**ASSIGNMENT**
Copy the entries that appear below in full, leaving out any picture among them.

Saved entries
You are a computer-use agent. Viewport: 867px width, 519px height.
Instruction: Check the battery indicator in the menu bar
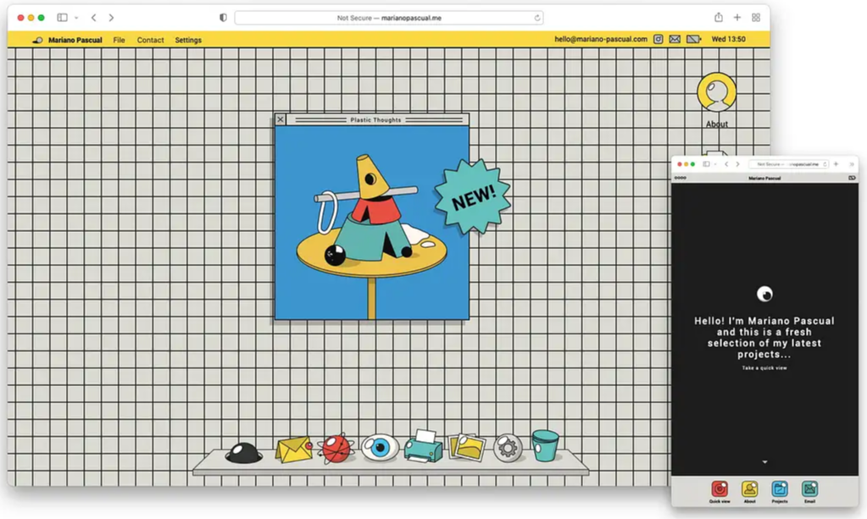click(x=693, y=39)
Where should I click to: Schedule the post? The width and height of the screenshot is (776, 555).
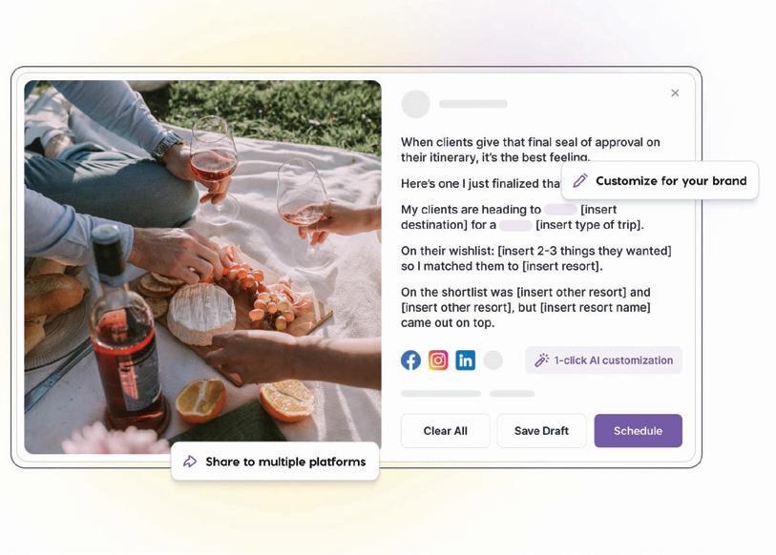point(638,431)

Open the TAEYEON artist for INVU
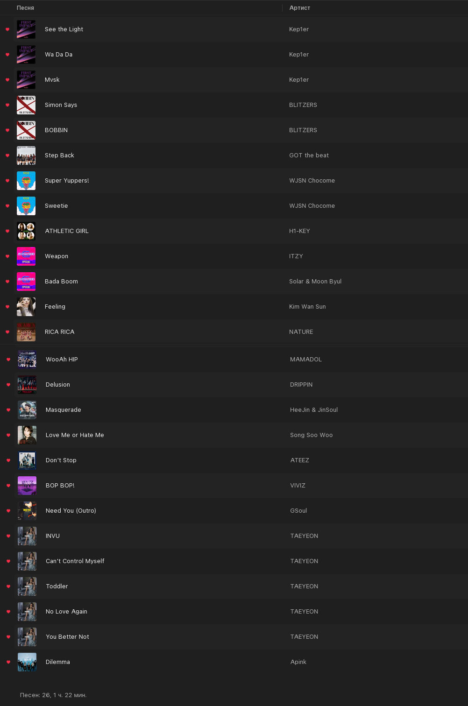click(x=304, y=536)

**TASK OUTPUT**
You are a computer-use agent. Viewport: 867px width, 519px height.
Instruction: Check the battery indicator in the menu bar
click(x=693, y=39)
Where should I click to: Schedule the post? The width and height of the screenshot is (776, 555).
point(638,431)

Open the TAEYEON artist for INVU
click(x=304, y=536)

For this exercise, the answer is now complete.